* _TO-DO ITEM A_:
Scale the records in the stretch from the line containing "In order to click on image-icon" through the line containing "This screenshot has height=797, width=1002." and write out only those lines again, requests included. Multiply every number in the answers, such as coordinates, by 2.2 and round to whole numbers, with halves rounding up.

MergedTimeSeries is the top-level unified time-series output structure.

func BuildMergedTimeSeriesDirect

func BuildMergedTimeSeriesDirect(
	active []AnalyzerData,
	commitMeta []CommitMeta,
	tickSizeHours float64,
) *MergedTimeSeries

BuildMergedTimeSeriesDirect builds a unified time-series from pre-extracted per-analyzer commit data. Callers collect AnalyzerData via CommitTimeSeriesProvider.ExtractCommitTimeSeries on each leaf analyzer.

type Metric

type Metric struct {
	Label string // Display label (e.g., "Total Functions").
	Value string // Pre-formatted value (e.g., "156").
}

Metric represents a key-value metric for display.

type MetricComputer

type MetricComputer[M any] func(Report) (M, error)

MetricComputer defines how raw report data is converted to typed metrics.

func SafeMetricComputer

func SafeMetricComputer[M any](compute MetricComputer[M], empty M) MetricComputer[M]

SafeMetricComputer wraps a MetricComputer to return the empty value when the report is empty, avoiding nil-pointer panics or meaningless computation in downstream metric logic. Non-empty reports are forwarded to compute.

type MultiAnalyzerTraverser

type MultiAnalyzerTraverser struct {
	// contains filtered or unexported fields
}

MultiAnalyzerTraverser manages multiple visitors for UAST traversal. Uses iterative depth-first traversal to avoid stack overflow on deep trees and eliminate function call overhead from recursion.

* _TO-DO ITEM B_:
Rewrite the stretch of the API reference text from "BuildMergedTimeSeriesDirect builds a" through "metric for display.", replacing "key-value" with "name-value".

* _INFORMATION SUPPLIED_:

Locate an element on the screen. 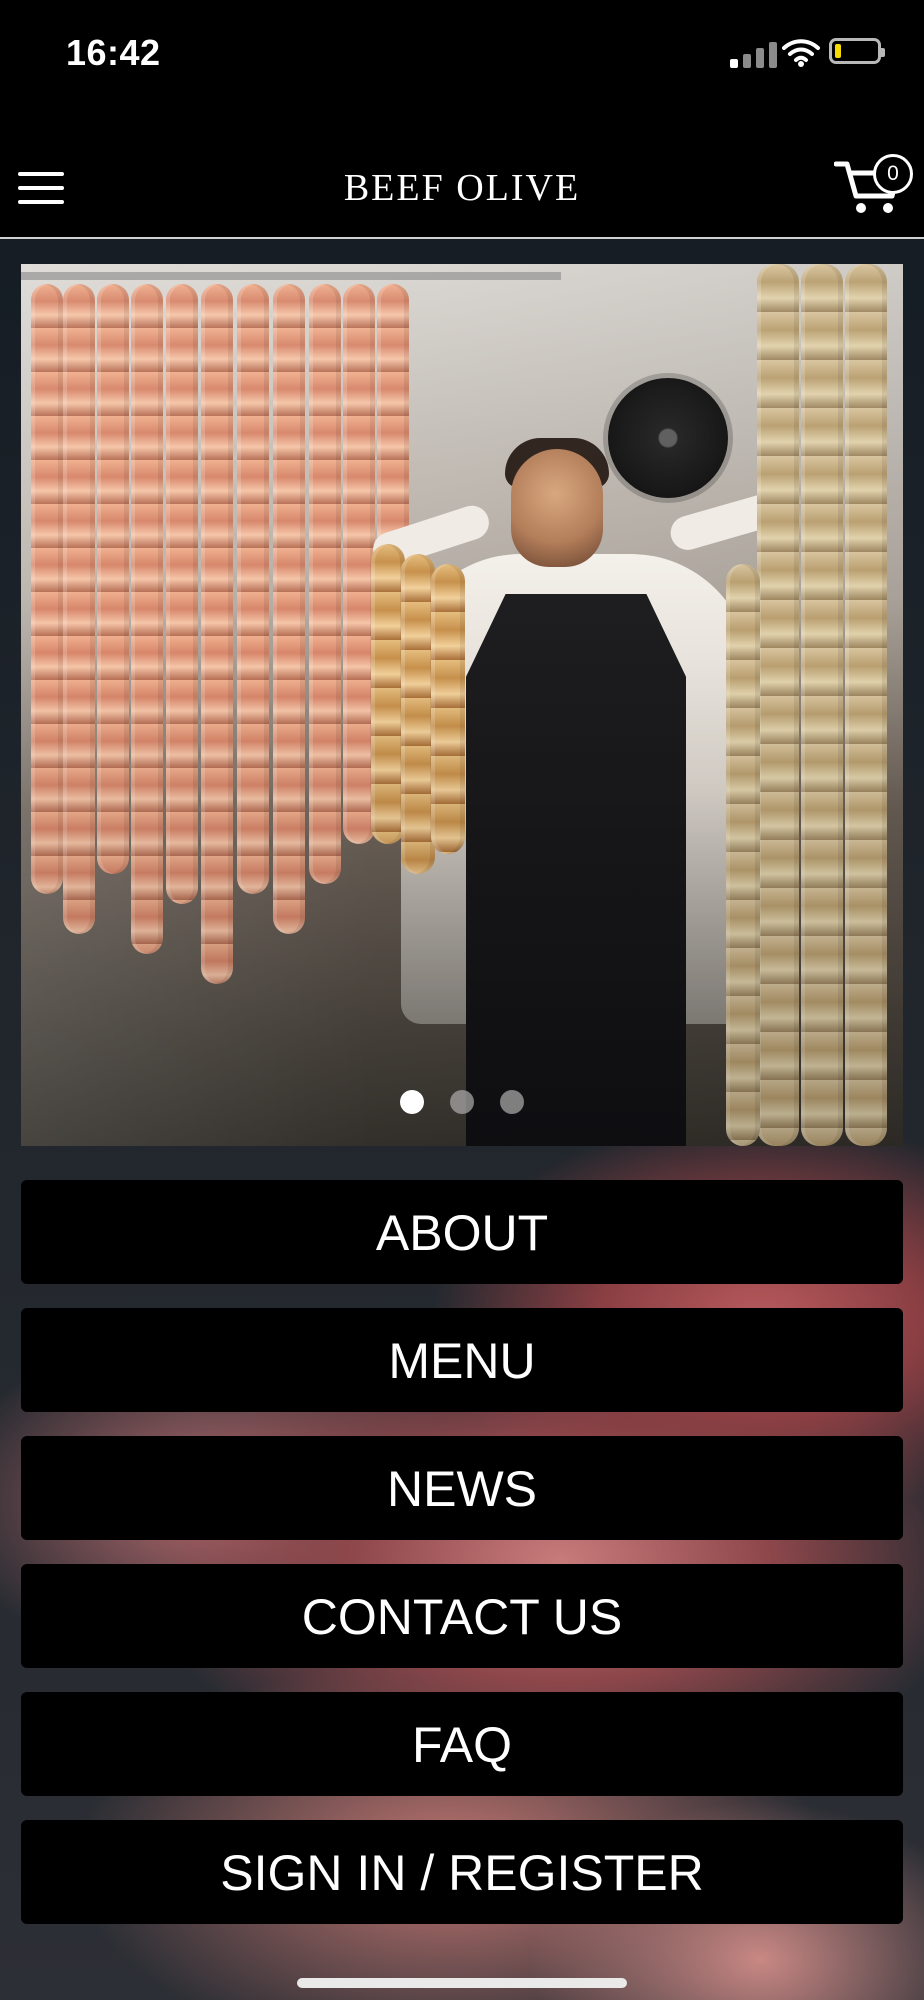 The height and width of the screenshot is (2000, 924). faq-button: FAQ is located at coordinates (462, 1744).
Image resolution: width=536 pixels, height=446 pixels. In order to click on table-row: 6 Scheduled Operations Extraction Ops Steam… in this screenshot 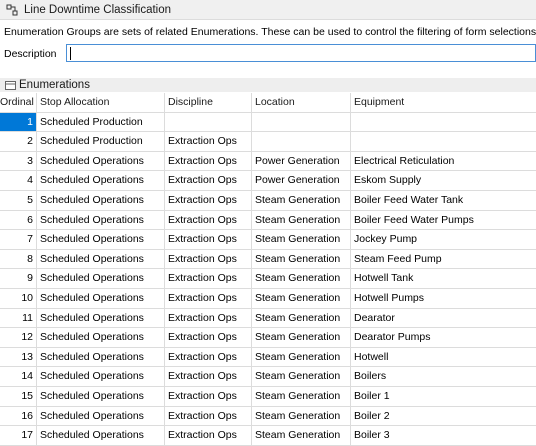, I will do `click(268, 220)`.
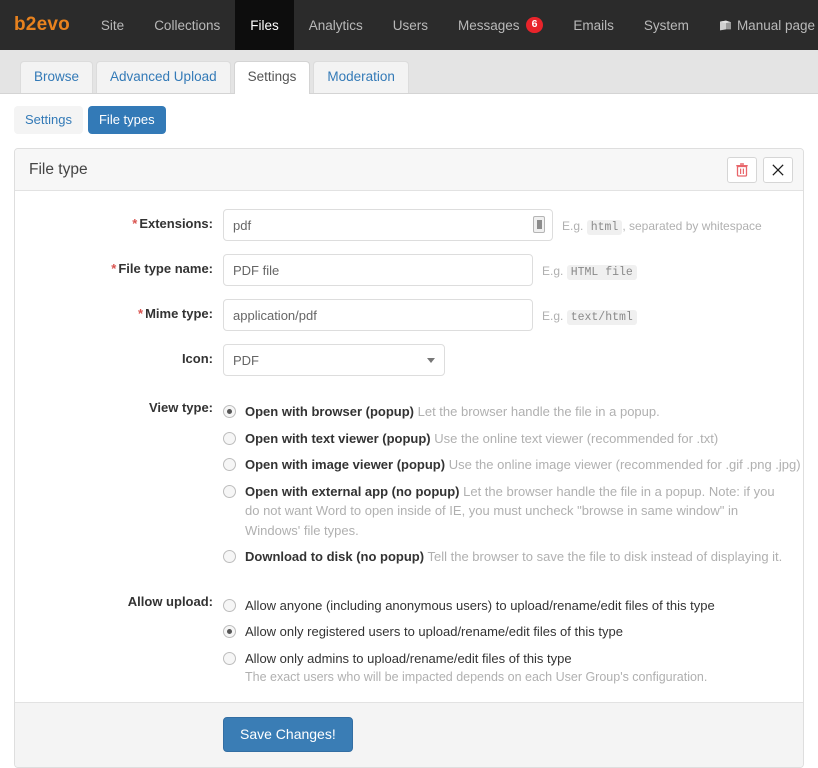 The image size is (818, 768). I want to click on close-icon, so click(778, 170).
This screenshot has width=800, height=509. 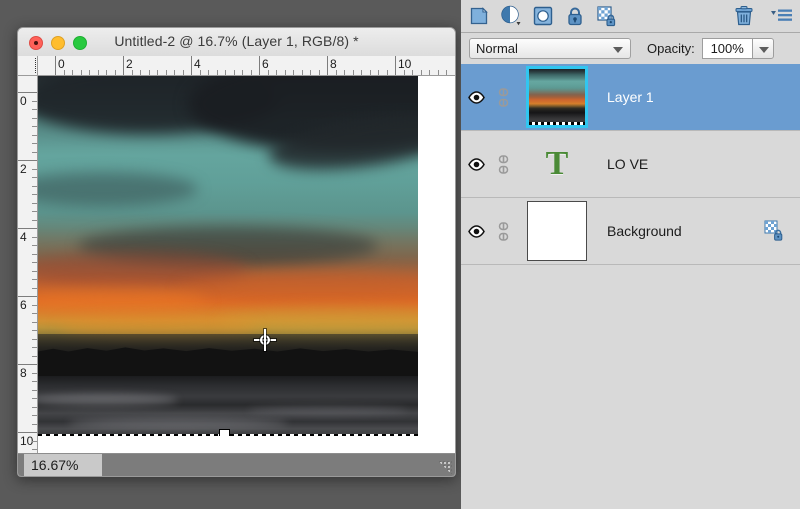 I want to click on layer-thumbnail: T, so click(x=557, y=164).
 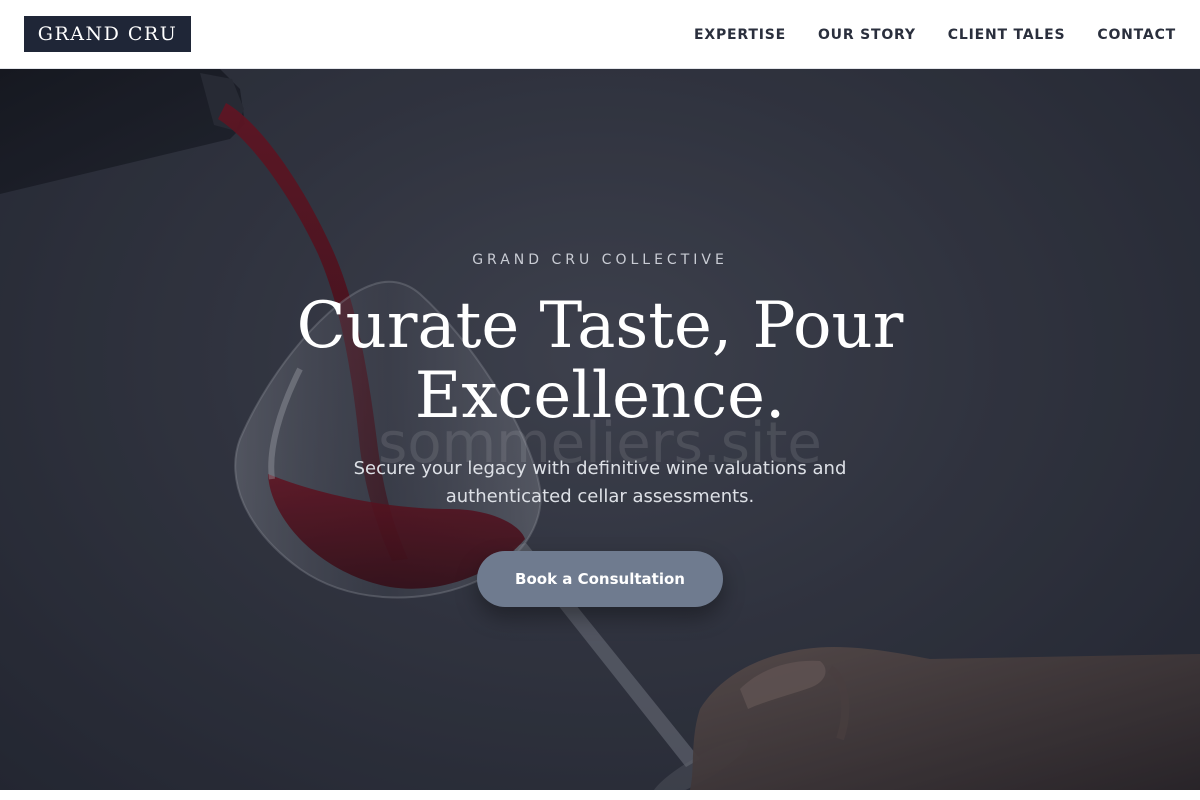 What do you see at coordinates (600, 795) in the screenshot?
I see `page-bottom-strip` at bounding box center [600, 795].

---

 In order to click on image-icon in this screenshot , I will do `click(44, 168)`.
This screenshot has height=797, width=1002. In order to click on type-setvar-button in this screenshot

* _RESPONSE BOX A_:
 In order to click on image-icon in this screenshot , I will do `click(97, 370)`.
This screenshot has height=797, width=1002. In order to click on type-setvar-button in this screenshot

* _RESPONSE BOX B_:
BuildMergedTimeSeriesDirect builds a unified time-series from pre-extracted per-analyzer commit data. Callers collect AnalyzerData via CommitTimeSeriesProvider.ExtractCommitTimeSeries on each leaf analyzer.

type Metric

type Metric struct {
	Label string // Display label (e.g., "Total Functions").
	Value string // Pre-formatted value (e.g., "156").
}

Metric represents a name-value metric for display.